Deixando seus devaneios de lado, jogou-se na sua cama. Cruzou os braços embaixo da cabeça, por cima do travesseiro, e ficou a encarar o cortinado que o rodeava. Em sua mente havia lugar apenas para imagens de seu encontro com Voldemort. O mestre era tão... poderoso, pensou. Ele realmente tinha a presença de espírito que um líder precisava ter. Apesar da aparência ligeiramente animalesca, o homem tinha o poder de cativar até uma pedra com seus discursos. Não havia um único homem que fosse a um encontro de Comensais da Morte e não saísse dele abastecido de energia para combater sangue-ruins e traidores do sangue. Para os trouxas, não havia necessidade de motivação. Eles eram menos que ratos.
Seus olhos escureceram ao lembrar o arrepio que correu em sua espinha ao ver que Voldemort caminhava em sua direção. Seus pais, que não eram Comensais mas simpatizavam com a causa, o haviam alertado para ser extremamente respeitoso, e ele o fora. O Lorde das Trevas parecia ter ficado satisfeito consigo, e até dissera que o aguardava ansiosamente quando Regulus terminasse Hogwarts.

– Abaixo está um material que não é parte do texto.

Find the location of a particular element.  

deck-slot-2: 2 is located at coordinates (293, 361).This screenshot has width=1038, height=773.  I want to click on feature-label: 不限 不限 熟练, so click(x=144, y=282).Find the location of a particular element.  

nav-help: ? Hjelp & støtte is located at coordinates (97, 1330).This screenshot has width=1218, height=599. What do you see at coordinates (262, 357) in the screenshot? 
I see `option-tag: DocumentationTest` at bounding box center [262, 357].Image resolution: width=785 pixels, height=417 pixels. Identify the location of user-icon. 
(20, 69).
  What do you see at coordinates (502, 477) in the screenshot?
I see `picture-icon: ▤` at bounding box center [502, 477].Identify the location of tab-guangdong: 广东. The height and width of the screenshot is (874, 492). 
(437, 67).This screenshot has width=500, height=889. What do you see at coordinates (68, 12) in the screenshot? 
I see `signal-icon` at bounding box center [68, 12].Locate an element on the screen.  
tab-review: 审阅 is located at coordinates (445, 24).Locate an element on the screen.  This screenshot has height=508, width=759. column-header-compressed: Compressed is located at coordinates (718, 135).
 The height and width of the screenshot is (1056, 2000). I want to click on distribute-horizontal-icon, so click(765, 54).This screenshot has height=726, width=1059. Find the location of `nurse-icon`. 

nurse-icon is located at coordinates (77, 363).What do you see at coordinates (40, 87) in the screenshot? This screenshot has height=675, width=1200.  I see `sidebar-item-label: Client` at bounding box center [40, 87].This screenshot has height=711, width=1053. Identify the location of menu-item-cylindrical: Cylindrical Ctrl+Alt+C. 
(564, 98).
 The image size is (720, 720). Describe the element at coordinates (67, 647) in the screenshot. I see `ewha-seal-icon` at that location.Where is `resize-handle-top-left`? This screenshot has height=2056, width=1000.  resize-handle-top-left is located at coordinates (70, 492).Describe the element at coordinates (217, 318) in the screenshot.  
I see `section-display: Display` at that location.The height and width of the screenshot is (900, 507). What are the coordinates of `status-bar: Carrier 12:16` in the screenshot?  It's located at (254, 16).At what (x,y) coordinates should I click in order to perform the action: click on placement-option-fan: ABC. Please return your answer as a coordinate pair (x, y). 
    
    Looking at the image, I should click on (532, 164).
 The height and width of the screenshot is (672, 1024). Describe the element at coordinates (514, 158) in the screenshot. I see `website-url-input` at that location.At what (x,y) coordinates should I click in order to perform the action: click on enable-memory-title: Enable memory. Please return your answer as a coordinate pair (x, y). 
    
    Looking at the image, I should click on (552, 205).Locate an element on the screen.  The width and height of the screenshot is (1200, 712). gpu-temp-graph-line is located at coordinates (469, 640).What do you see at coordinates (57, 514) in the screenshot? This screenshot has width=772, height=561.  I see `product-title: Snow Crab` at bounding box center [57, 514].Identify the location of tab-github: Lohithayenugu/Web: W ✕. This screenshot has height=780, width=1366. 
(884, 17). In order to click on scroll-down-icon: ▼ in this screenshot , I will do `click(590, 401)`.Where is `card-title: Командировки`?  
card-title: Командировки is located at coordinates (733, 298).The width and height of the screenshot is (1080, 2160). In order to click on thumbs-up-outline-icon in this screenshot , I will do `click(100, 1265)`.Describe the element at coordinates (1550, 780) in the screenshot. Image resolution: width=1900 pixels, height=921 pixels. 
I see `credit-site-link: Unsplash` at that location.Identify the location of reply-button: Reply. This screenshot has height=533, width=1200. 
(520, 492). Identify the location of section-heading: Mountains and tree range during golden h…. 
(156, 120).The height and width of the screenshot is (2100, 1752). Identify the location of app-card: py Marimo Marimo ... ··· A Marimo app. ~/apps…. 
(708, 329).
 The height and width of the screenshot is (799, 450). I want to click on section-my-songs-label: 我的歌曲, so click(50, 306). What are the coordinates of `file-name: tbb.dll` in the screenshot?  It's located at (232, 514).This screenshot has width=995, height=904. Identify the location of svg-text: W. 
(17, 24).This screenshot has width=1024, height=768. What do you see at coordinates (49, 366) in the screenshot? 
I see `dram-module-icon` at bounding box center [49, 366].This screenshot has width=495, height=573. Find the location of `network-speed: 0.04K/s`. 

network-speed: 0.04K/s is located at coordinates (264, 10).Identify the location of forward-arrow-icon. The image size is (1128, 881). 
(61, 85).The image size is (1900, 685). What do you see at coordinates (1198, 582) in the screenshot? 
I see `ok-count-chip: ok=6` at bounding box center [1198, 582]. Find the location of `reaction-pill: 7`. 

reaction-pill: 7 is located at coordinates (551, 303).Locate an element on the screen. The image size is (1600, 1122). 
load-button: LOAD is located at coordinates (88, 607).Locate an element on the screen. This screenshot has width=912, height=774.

Respirou fundo, fechando os olhos. Um sorriso bobo brincava em seu rosto. Qualquer um o confundiria por um garoto apaixonado. E talvez ele estivesse. Afnal, Voldemort era seu ídolo desde que começara a frequentar Hogwarts. Ele se sentia quase que apaixonado pelo mestre. Esperava um dia poder ser merecedor do afeto dele.
Suspirou.
E pensar que quisera ser um jogador de Quadribol antes! Que sonho idiota, minúsculo diante de objetivos tão mais grandiosos quanto os do Lorde! Ele era um privilegiado. Tinha riqueza, beleza, poder e um cérebro que funcionava perfeitamente. Não podia desperdiçar tudo isso numa coisa tão... mundana quanto Quadribol! Aquilo era para os idiotas, os pobres, os gananciosos que não tinha imaginação!
Cada uma das marcas que carregava no corpo, que ganhara no ritual de pré-iniciação que o Lorde fizera com todos os sextanistas presentes, era um troféu. Um sinal de que fora escolhido para realizar algo importante. Para purificar a Grã-Bretanha e, talvez, até mesmo o mundo!
Não era imundo como aqueles setimanistas idiotas que se escondiam com robes e poções. Exibiria cada uma de suas marcas com orgulho. Afinal, ele recebera um voto de confiança. Uma mão estendida. Um convite para a superioridade. Não deveria sentir vergonha daquilo. Jamais!
Iria mostrar ao Lorde e a seus pais do que sua estrela era feita.


N/A: Pequeno devaneio sobre o Regulus. Não terá continuação.